Rep. John Dingell was going full tilt. “If this bill passes,” the Michigan Democrat recently thundered on the House floor, “destitute elderly will be denied needed nursing home care right when they need it the most.” Many seniors would be forced out of homes “that they may have lived in for decades” and would be penalized for helping their families pay medical bills.
AARP added fuel to Dingell’s fire by running incendiary full-page ads in Capitol Hill publications such as Roll Call alleging that the bill in question “defies basic American values” and would prevent “a stroke victim from entering a nursing home, even if there were no other alternatives, simply because she has helped a grandson with college tuition costs.”
Wow. What sort of Scrooge-like legislation would force kind-hearted widows out of their homes and into the ranks of the homeless?
Dingell was blaspheming an eminently reasonable proposal adopted by the House to place modest limits on the growing number of well-to-do seniors who hire sophisticated estate planners to, as the Washington Post described it, “transfer their assets to relatives, then plead poverty to get Medicaid to pay for them to stay in nursing homes.” Embraced by a bipartisan phalanx of the nation’s governors, this package of Medicaid reforms (currently one of the most contentious items in the House-Senate budget reconciliation conference) would instill some long overdue personal responsibility into the program.
According to the Congressional Budget Office, these reforms would save taxpayers $2.5 billion over the next five years in a program expected to consume a mind-boggling $2.8 trillion. Seniors who transfer assets for less than their fair market value in order to qualify for subsidized nursing home care would have to ante up for a portion of that care.
Seniors with more than $750,000 in home equity, moreover, would no longer be allowed to shift all of their nursing home costs to the taxpayer.

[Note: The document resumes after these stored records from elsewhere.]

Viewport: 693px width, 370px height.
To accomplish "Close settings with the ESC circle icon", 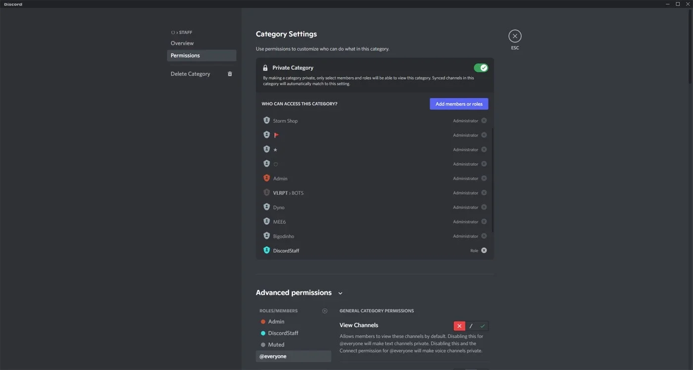I will (x=515, y=36).
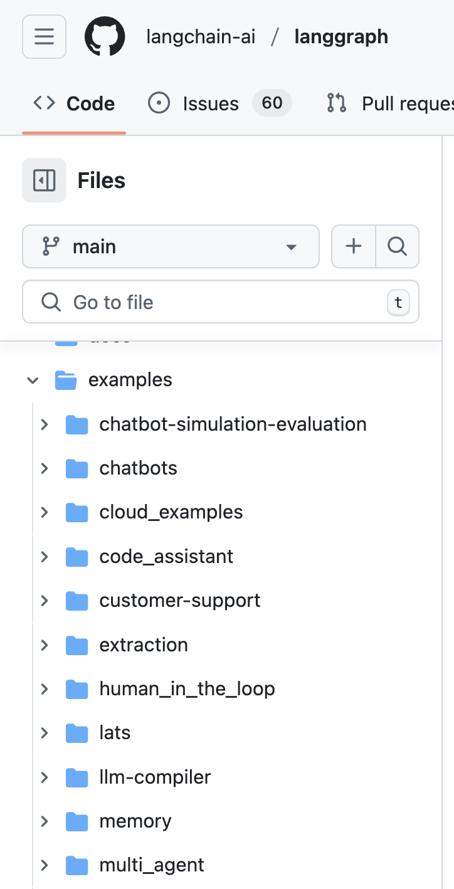Viewport: 454px width, 889px height.
Task: Collapse the examples folder
Action: (33, 380)

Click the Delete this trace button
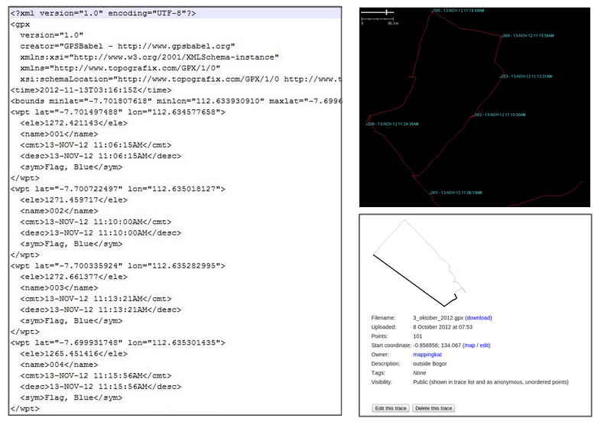point(434,408)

Believe it or not, the “destitute” seniors Dingell refers to include those with lavish, mortgage-free homes worth millions. The fireworks this proposal has set off, and the shameless class warfare rhetoric it has inspired, illustrate once again how difficult it will be for lawmakers to rein in entitlement programs that benefit the well-to-do.
How has this come about?
Quietly, Medicaid has become the nation’s largest financier of nursing home services, funding approximately half of all spending on long-term care and offering subsidies to fully two-thirds of nursing home residents. And little wonder. The average annual stay in a nursing home now costs $56,000. That, and an open-ended commitment from Uncle Sam and all 50 state governments to jointly cover these costs, has created a cottage industry of experts who advise their clients on how to become “poor” and thereby qualify for the welfare benefits offered via Medicaid.
Rep. Nathan Deal (R.-Ga.), who chairs the House subcommittee that oversees Medicaid and drafted these provisions, exposed some of the techniques these so-called “elder lawyers” use. Seniors are coached to:
l Shift financial assets such as stocks, bonds and bank accounts into larger homes, because the additional home equity is entirely exempt from Medicaid’s asset test.

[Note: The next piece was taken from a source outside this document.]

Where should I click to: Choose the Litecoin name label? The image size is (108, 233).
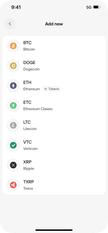click(x=30, y=129)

l Hang some nice (and expensive) paintings on the wall and adorn a primary residence with the finest furnishings, because these too are exempt.
l Spend exempt assets while in the nursing home or dispense them to relatives by covering a grandchild’s college tuition or helping an adult child pay for that vacation home. This guarantees that the Medicaid authorities recoup nothing when the client dies or leaves the nursing home.
Financially strapped governors, for whom Medicaid has become an unmitigated fiscal nightmare, have tasked the National Governors Association (NGA) to garner support in the Senate for the House-approved reforms. “Eighty-one percent of seniors own their homes and 73% own them free and clear,” they note in a June report. “This represents $1.9 trillion in untapped home equity that is currently exempted from Medicaid’s eligibility calculations.” The NGA estimates that seniors could tap $935 billion of currently exempt assets by using reverse mortgages and other financial planning tools to cover the full range of long term care needs.
Rep. Bob Beauprez (R.-Colo.) summed up the situation best in a recent floor speech: “If you want to get in the nursing home and you happen to have three quarters of a million dollars of equity in your house, maybe you ought to take care of yourself for a little while.”